Orbis 151

151fullcover
Orbis 151, Spring 2010
Front Cover artwork: ‘Treasure Island’, by Malcolm Bray:
http://malcolm-bray.artistwebsites.com

Featured Poet: Lynn Woollacott
Purple Elephant; Glass Mice; Moving On; Night Lights

Poems from Caroline M Davies, Mark Doty’s dog; Patricia Maubec, Taking Hostages; Abegail Morley, Our House; Andrew Shields, The Last D’athée’s Complaint; John Walsh, Buzzards over Barcelona;
Michelle Ward
, Bushwhacked Frost; Ben Wilkinson, Snipe Hunt;
Noel Williams, Presumably butterflies

Prose from Don Ammons, Decree 39; Kevin Brown,
The World (And Everything In It)
; Christine Purcell, Trust Issues

Reviews Editor: Nessa O’Mahony
Reviews by Laura Bottomley, S.J. Holloway, Pauline Hughes, William Oxley,
Lorna Sherry and Lynne Taylor

Where else will you find A C Clarke’s Manscape right next to Simon Jackson’s Ad Exec in Country Walk? Or setting off on a Journey with Fiona Moore, you may have David Ball explaining about Dickens in Genoa, which could turn into a bit of a Saga, as Bobby Larsson says. Instead, take a look at the Deer Head, seen by Judith Ann Levison, unless you, and Terry Jones, are wondering about Being Cat, or simply Dog, from Mandy Haggith. Barking mad?
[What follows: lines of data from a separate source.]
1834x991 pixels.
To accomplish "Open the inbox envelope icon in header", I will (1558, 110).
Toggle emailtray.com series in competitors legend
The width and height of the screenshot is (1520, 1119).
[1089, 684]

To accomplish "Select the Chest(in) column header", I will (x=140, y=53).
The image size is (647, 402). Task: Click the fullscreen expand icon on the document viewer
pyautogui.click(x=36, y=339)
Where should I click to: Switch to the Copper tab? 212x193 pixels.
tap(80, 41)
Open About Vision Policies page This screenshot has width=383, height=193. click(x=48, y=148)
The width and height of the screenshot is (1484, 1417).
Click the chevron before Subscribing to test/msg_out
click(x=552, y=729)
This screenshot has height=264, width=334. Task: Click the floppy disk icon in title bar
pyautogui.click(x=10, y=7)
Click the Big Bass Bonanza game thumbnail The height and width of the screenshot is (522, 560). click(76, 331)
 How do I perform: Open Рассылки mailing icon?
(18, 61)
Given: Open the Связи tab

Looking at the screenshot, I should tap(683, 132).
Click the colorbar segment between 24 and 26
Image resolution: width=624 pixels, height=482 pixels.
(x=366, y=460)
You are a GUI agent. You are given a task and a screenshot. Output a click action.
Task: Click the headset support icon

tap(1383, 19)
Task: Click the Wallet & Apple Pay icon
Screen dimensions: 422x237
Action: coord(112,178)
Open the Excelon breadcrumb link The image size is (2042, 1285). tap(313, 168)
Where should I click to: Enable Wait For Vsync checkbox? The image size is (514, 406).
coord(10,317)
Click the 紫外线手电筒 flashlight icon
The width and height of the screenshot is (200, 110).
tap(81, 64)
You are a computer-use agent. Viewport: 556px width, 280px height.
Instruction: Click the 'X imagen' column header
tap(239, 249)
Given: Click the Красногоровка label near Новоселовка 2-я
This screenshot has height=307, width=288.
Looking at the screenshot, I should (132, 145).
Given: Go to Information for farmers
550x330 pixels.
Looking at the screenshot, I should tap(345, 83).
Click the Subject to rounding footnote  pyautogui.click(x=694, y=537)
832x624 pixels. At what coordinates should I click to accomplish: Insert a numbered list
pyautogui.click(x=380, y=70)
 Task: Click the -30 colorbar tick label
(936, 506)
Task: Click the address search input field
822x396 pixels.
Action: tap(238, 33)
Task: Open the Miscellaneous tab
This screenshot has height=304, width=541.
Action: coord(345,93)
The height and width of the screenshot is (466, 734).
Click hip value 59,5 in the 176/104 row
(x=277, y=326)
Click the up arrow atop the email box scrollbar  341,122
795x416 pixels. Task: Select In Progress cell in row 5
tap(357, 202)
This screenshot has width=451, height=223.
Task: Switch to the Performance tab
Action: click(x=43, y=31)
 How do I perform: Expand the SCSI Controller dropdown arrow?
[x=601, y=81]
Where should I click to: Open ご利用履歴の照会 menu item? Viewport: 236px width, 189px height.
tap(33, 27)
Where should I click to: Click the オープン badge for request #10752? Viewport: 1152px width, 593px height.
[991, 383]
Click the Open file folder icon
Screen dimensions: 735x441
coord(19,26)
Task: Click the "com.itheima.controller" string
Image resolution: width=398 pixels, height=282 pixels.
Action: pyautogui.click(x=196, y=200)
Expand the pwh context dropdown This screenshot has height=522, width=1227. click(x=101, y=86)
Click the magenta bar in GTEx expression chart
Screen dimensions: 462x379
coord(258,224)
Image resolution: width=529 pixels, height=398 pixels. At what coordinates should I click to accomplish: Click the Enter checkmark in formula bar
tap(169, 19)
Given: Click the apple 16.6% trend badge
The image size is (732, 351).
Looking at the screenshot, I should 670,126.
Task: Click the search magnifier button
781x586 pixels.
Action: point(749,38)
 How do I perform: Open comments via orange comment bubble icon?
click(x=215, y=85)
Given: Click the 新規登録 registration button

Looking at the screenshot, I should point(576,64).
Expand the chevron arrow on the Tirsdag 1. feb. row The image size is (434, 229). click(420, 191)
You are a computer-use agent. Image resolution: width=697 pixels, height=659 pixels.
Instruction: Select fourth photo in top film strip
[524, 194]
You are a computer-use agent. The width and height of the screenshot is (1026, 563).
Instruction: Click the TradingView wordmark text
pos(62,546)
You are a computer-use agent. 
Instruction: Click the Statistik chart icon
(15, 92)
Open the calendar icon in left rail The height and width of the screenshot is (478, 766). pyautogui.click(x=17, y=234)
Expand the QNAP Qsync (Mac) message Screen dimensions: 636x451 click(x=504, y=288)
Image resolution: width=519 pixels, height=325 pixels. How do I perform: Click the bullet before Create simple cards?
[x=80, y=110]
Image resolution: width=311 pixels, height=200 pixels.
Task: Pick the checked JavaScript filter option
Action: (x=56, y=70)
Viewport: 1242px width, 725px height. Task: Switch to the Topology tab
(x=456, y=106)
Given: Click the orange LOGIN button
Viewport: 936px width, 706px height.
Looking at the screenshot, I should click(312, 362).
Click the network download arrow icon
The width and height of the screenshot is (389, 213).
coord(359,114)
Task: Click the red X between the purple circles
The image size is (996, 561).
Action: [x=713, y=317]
It’s more peaceful with Gopikrishnan Kottoor and The Chempak Tree In Our Home, but be careful: if it gets too much, you could end up Dizzy, just like Angela France

Editor’s Note
This issue includes a review of How to Pour Madness into a Teacup
by Abegail Morley, 64pp. £7.99, Cinnamon Press, Meirion House,
Glan yr afon, Tanygrisiau, Blaenau Ffestiniog, Gwynedd, LL41 3SU
www.cinnamonpress.com

And, sorry to say, an incorrect version of her poem, which should read as follows:

Abegail Morley

Our House

I go before the leaden sky is ready: it’s hanging limp,
leaden in that in-between sleep-time,
pillows steeped in dreams,
faces red-eyed from the day before.

The streets are cold. Automatically turning
at the corner shop, I pass the Red Lion,
the stink of last night kicked
down its steps. Tripping

off the kerb, I step back, catch myself
before hitting tarmac;
I stand rooted to the pavement,
see our snapshot between worn curtains.

Headlamps sweep the room:
I hold my head in scrubbed hands
and behind us, the wallpaper
near the Baby Belling

lifts its lip and snarls.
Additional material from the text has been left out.